TASK BRIEF - The entries underneath need to be duplicated exactly, with none omitted.

DATASET RECORDS -
──────────

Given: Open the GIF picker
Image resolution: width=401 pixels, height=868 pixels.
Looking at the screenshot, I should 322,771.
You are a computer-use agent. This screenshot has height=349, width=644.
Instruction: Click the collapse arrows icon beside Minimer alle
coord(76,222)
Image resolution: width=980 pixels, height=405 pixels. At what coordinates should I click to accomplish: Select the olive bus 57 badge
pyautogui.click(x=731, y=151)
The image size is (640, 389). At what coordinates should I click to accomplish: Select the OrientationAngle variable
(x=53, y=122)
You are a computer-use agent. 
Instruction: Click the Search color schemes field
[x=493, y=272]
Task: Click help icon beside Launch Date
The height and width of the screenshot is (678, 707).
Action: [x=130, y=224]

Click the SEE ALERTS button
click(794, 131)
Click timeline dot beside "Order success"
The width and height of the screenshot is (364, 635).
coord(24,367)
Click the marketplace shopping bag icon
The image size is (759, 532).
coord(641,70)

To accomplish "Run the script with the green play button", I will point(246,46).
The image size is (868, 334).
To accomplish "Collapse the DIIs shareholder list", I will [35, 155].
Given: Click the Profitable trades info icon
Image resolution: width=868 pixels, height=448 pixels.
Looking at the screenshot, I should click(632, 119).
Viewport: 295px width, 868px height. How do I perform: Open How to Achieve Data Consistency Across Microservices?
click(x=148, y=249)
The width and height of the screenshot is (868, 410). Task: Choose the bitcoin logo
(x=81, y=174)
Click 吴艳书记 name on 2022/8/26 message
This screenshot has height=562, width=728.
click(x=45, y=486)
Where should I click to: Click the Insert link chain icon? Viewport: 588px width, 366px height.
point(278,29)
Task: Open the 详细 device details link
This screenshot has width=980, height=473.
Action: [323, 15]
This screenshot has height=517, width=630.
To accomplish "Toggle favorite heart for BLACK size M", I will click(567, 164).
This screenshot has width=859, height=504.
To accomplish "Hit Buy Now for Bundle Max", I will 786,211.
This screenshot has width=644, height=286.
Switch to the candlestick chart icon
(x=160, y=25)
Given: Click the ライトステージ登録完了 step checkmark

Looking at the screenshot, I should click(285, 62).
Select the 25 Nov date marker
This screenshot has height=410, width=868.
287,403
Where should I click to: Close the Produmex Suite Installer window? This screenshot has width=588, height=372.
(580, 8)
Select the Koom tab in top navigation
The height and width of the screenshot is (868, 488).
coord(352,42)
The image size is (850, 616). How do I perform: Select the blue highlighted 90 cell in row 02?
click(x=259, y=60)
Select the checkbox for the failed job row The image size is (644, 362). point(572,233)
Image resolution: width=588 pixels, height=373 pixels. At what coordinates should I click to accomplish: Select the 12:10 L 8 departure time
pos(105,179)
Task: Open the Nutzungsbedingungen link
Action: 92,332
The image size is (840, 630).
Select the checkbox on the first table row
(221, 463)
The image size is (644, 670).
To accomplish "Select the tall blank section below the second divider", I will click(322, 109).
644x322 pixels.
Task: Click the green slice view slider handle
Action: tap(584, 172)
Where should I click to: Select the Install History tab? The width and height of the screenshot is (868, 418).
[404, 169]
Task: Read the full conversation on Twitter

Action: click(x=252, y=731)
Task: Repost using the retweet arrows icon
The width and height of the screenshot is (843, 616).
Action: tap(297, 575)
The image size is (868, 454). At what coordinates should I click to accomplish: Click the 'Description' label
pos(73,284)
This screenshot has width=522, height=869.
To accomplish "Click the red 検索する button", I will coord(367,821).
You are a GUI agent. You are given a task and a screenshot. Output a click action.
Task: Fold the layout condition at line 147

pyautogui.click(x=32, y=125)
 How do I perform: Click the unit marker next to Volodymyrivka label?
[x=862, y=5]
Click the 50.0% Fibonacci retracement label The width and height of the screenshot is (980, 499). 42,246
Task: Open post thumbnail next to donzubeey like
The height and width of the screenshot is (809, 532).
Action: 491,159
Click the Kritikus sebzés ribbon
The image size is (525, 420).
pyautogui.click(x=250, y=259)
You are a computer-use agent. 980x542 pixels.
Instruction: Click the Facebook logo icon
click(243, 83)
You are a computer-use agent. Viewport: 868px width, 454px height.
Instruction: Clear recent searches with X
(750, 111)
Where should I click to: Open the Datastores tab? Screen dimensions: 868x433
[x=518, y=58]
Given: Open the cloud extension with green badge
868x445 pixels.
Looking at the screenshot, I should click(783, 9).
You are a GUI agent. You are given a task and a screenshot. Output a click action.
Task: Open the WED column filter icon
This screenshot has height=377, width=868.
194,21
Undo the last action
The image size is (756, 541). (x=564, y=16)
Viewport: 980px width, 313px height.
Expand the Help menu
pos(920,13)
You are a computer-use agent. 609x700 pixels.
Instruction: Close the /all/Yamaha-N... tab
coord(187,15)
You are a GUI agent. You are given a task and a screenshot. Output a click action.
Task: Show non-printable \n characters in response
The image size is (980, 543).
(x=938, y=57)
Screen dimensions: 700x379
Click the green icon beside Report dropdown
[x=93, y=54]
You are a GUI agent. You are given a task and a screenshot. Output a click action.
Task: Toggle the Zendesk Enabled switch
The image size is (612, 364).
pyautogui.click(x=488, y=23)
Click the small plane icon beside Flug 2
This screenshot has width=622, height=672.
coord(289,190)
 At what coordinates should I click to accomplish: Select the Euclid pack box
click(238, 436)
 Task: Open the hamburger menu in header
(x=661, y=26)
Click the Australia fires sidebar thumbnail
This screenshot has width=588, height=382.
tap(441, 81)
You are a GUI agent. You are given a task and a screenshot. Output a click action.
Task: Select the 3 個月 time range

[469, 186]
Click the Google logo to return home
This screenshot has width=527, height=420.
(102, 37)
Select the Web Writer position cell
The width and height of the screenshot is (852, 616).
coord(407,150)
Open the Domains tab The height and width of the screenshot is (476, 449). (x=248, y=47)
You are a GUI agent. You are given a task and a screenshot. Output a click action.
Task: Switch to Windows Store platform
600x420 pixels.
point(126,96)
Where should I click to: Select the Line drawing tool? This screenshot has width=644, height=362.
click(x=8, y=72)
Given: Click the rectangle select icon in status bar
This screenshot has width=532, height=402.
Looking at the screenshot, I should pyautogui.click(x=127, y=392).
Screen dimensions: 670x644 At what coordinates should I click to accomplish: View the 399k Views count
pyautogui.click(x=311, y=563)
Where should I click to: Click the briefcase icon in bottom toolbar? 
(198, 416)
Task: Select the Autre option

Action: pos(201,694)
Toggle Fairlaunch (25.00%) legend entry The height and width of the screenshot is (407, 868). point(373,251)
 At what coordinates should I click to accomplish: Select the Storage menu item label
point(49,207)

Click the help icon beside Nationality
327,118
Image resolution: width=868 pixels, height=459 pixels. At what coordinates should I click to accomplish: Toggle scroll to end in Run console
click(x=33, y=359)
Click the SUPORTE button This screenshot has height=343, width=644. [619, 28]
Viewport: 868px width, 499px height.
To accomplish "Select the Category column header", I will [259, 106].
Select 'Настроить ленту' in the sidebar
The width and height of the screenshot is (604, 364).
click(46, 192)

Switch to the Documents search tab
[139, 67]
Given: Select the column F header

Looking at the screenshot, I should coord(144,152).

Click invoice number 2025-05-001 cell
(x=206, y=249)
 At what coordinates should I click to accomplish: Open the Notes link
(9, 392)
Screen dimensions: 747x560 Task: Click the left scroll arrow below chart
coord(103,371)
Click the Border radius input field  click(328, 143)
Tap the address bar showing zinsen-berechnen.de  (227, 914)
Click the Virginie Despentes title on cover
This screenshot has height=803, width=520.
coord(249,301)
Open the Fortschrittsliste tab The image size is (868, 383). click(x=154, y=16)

──────────

REPLY TO THE EXERCISE -
Given: Open the GIF picker
Image resolution: width=401 pixels, height=868 pixels.
Looking at the screenshot, I should 322,771.
You are a computer-use agent. This screenshot has height=349, width=644.
Instruction: Click the collapse arrows icon beside Minimer alle
coord(76,222)
Image resolution: width=980 pixels, height=405 pixels. At what coordinates should I click to accomplish: Select the olive bus 57 badge
pyautogui.click(x=731, y=151)
The image size is (640, 389). At what coordinates should I click to accomplish: Select the OrientationAngle variable
(x=53, y=122)
You are a computer-use agent. 
Instruction: Click the Search color schemes field
[x=493, y=272]
Task: Click help icon beside Launch Date
The height and width of the screenshot is (678, 707).
Action: [x=130, y=224]

Click the SEE ALERTS button
click(794, 131)
Click timeline dot beside "Order success"
The width and height of the screenshot is (364, 635).
coord(24,367)
Click the marketplace shopping bag icon
The image size is (759, 532).
coord(641,70)

To accomplish "Run the script with the green play button", I will point(246,46).
The image size is (868, 334).
To accomplish "Collapse the DIIs shareholder list", I will [35, 155].
Given: Click the Profitable trades info icon
Image resolution: width=868 pixels, height=448 pixels.
Looking at the screenshot, I should click(632, 119).
Viewport: 295px width, 868px height. How do I perform: Open How to Achieve Data Consistency Across Microservices?
click(x=148, y=249)
The width and height of the screenshot is (868, 410). Task: Choose the bitcoin logo
(x=81, y=174)
Click 吴艳书记 name on 2022/8/26 message
This screenshot has height=562, width=728.
click(x=45, y=486)
Where should I click to: Click the Insert link chain icon? Viewport: 588px width, 366px height.
point(278,29)
Task: Open the 详细 device details link
This screenshot has width=980, height=473.
Action: [323, 15]
This screenshot has height=517, width=630.
To accomplish "Toggle favorite heart for BLACK size M", I will click(567, 164).
This screenshot has width=859, height=504.
To accomplish "Hit Buy Now for Bundle Max", I will 786,211.
This screenshot has width=644, height=286.
Switch to the candlestick chart icon
(x=160, y=25)
Given: Click the ライトステージ登録完了 step checkmark

Looking at the screenshot, I should click(285, 62).
Select the 25 Nov date marker
This screenshot has height=410, width=868.
287,403
Where should I click to: Close the Produmex Suite Installer window? This screenshot has width=588, height=372.
(580, 8)
Select the Koom tab in top navigation
The height and width of the screenshot is (868, 488).
coord(352,42)
The image size is (850, 616). How do I perform: Select the blue highlighted 90 cell in row 02?
click(x=259, y=60)
Select the checkbox for the failed job row The image size is (644, 362). point(572,233)
Image resolution: width=588 pixels, height=373 pixels. At what coordinates should I click to accomplish: Select the 12:10 L 8 departure time
pos(105,179)
Task: Open the Nutzungsbedingungen link
Action: 92,332
The image size is (840, 630).
Select the checkbox on the first table row
(221, 463)
The image size is (644, 670).
To accomplish "Select the tall blank section below the second divider", I will click(322, 109).
644x322 pixels.
Task: Click the green slice view slider handle
Action: tap(584, 172)
Where should I click to: Select the Install History tab? The width and height of the screenshot is (868, 418).
[404, 169]
Task: Read the full conversation on Twitter

Action: click(x=252, y=731)
Task: Repost using the retweet arrows icon
The width and height of the screenshot is (843, 616).
Action: tap(297, 575)
The image size is (868, 454). At what coordinates should I click to accomplish: Click the 'Description' label
pos(73,284)
This screenshot has width=522, height=869.
To accomplish "Click the red 検索する button", I will coord(367,821).
You are a GUI agent. You are given a task and a screenshot. Output a click action.
Task: Fold the layout condition at line 147

pyautogui.click(x=32, y=125)
 How do I perform: Click the unit marker next to Volodymyrivka label?
[x=862, y=5]
Click the 50.0% Fibonacci retracement label The width and height of the screenshot is (980, 499). 42,246
Task: Open post thumbnail next to donzubeey like
The height and width of the screenshot is (809, 532).
Action: 491,159
Click the Kritikus sebzés ribbon
The image size is (525, 420).
pyautogui.click(x=250, y=259)
You are a computer-use agent. 980x542 pixels.
Instruction: Click the Facebook logo icon
click(243, 83)
You are a computer-use agent. Viewport: 868px width, 454px height.
Instruction: Clear recent searches with X
(750, 111)
Where should I click to: Open the Datastores tab? Screen dimensions: 868x433
[x=518, y=58]
Given: Open the cloud extension with green badge
868x445 pixels.
Looking at the screenshot, I should click(783, 9).
You are a GUI agent. You are given a task and a screenshot. Output a click action.
Task: Open the WED column filter icon
This screenshot has height=377, width=868.
194,21
Undo the last action
The image size is (756, 541). (x=564, y=16)
Viewport: 980px width, 313px height.
Expand the Help menu
pos(920,13)
You are a computer-use agent. 609x700 pixels.
Instruction: Close the /all/Yamaha-N... tab
coord(187,15)
You are a GUI agent. You are given a task and a screenshot. Output a click action.
Task: Show non-printable \n characters in response
The image size is (980, 543).
(x=938, y=57)
Screen dimensions: 700x379
Click the green icon beside Report dropdown
[x=93, y=54]
You are a GUI agent. You are given a task and a screenshot. Output a click action.
Task: Toggle the Zendesk Enabled switch
The image size is (612, 364).
pyautogui.click(x=488, y=23)
Click the small plane icon beside Flug 2
This screenshot has width=622, height=672.
coord(289,190)
 At what coordinates should I click to accomplish: Select the Euclid pack box
click(238, 436)
 Task: Open the hamburger menu in header
(x=661, y=26)
Click the Australia fires sidebar thumbnail
This screenshot has width=588, height=382.
tap(441, 81)
You are a GUI agent. You are given a task and a screenshot. Output a click action.
Task: Select the 3 個月 time range

[469, 186]
Click the Google logo to return home
This screenshot has width=527, height=420.
(102, 37)
Select the Web Writer position cell
The width and height of the screenshot is (852, 616).
coord(407,150)
Open the Domains tab The height and width of the screenshot is (476, 449). (x=248, y=47)
You are a GUI agent. You are given a task and a screenshot. Output a click action.
Task: Switch to Windows Store platform
600x420 pixels.
point(126,96)
Where should I click to: Select the Line drawing tool? This screenshot has width=644, height=362.
click(x=8, y=72)
Given: Click the rectangle select icon in status bar
This screenshot has width=532, height=402.
Looking at the screenshot, I should pyautogui.click(x=127, y=392).
Screen dimensions: 670x644 At what coordinates should I click to accomplish: View the 399k Views count
pyautogui.click(x=311, y=563)
Where should I click to: Click the briefcase icon in bottom toolbar? 
(198, 416)
Task: Select the Autre option

Action: pos(201,694)
Toggle Fairlaunch (25.00%) legend entry The height and width of the screenshot is (407, 868). point(373,251)
 At what coordinates should I click to accomplish: Select the Storage menu item label
point(49,207)

Click the help icon beside Nationality
327,118
Image resolution: width=868 pixels, height=459 pixels. At what coordinates should I click to accomplish: Toggle scroll to end in Run console
click(x=33, y=359)
Click the SUPORTE button This screenshot has height=343, width=644. [619, 28]
Viewport: 868px width, 499px height.
To accomplish "Select the Category column header", I will [259, 106].
Select 'Настроить ленту' in the sidebar
The width and height of the screenshot is (604, 364).
click(46, 192)

Switch to the Documents search tab
[139, 67]
Given: Select the column F header

Looking at the screenshot, I should coord(144,152).

Click invoice number 2025-05-001 cell
(x=206, y=249)
 At what coordinates should I click to accomplish: Open the Notes link
(9, 392)
Screen dimensions: 747x560 Task: Click the left scroll arrow below chart
coord(103,371)
Click the Border radius input field  click(328, 143)
Tap the address bar showing zinsen-berechnen.de  (227, 914)
Click the Virginie Despentes title on cover
This screenshot has height=803, width=520.
coord(249,301)
Open the Fortschrittsliste tab The image size is (868, 383). click(x=154, y=16)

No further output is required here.